Le charismatique Schoenaerts, dans la peau d'un ‘Prince’ tourmenté et perdu, erre dans un Anvers atmosphérique, avec une imagerie très appuyée. Parfois existentialiste, en noir et blanc, avec des ombres longues et profondes. D'autres fois  lucide, moderniste, avec l'architecture de Renaat Braem en toile de fond. L’atmosphère visuelle très réussie, l'image texturée à plusieurs niveaux et l'excellent jeu d'acteurs sont encore renforcés par le jazz de la magnifique bande originale du musicien anversois Jack Sels. En ce sens, Les mouettes meurent au port est un parfait prélude à Ascenseur pour l’échafaud (1958) de Louis Malle ou À bout de souffle (1960) de Jean-Luc Godard.  

Les mouettes meurent au port est un chef d'œuvre flamand, mais non dénué de défauts. Les dialogues sont parfois laborieux et les rebondissements ne sont pas tous plausibles. Le film fut bien reçu par la critique dans la presse cinéma belge et a été le tout premier film flamand sélectionné pour le festival de Cannes en 1956. L'historien du cinéma et journaliste français renommé Georges Sadoul fit un éloge du film nuancé. Grâce à ses sympathies communistes, environ 1000 copies des Mouettes meurent au port furent distribuées en russie soviétique. Même si le public russe aura eu à entendre un Schoenarts en version doublée.

**Matériel fourni**
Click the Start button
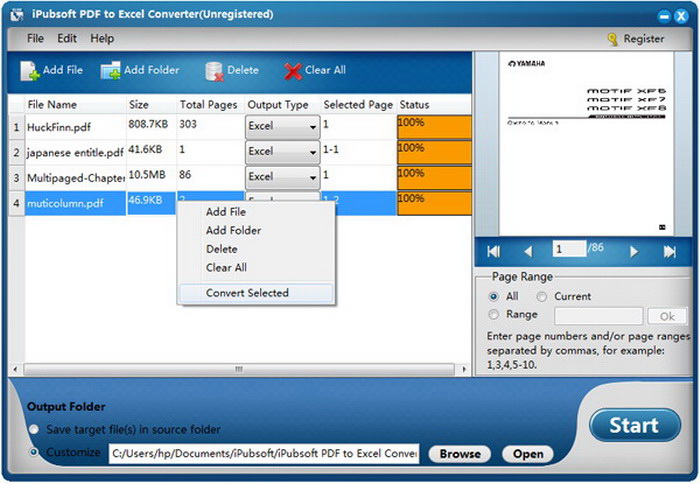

**Travail à faire**
Citez en entier, sans la moindre modification, l'extrait de page consacré au film Les mouettes meurent au port.

**Résultat obtenu**
Le charismatique Schoenaerts, dans la peau d'un ‘Prince’ tourmenté et perdu, erre dans un Anvers atmosphérique, avec une imagerie très appuyée. Parfois existentialiste, en noir et blanc, avec des ombres longues et profondes. D'autres fois  lucide, moderniste, avec l'architecture de Renaat Braem en toile de fond. L’atmosphère visuelle très réussie, l'image texturée à plusieurs niveaux et l'excellent jeu d'acteurs sont encore renforcés par le jazz de la magnifique bande originale du musicien anversois Jack Sels. En ce sens, Les mouettes meurent au port est un parfait prélude à Ascenseur pour l’échafaud (1958) de Louis Malle ou À bout de souffle (1960) de Jean-Luc Godard.  

Les mouettes meurent au port est un chef d'œuvre flamand, mais non dénué de défauts. Les dialogues sont parfois laborieux et les rebondissements ne sont pas tous plausibles. Le film fut bien reçu par la critique dans la presse cinéma belge et a été le tout premier film flamand sélectionné pour le festival de Cannes en 1956. L'historien du cinéma et journaliste français renommé Georges Sadoul fit un éloge du film nuancé. Grâce à ses sympathies communistes, environ 1000 copies des Mouettes meurent au port furent distribuées en russie soviétique. Même si le public russe aura eu à entendre un Schoenarts en version doublée.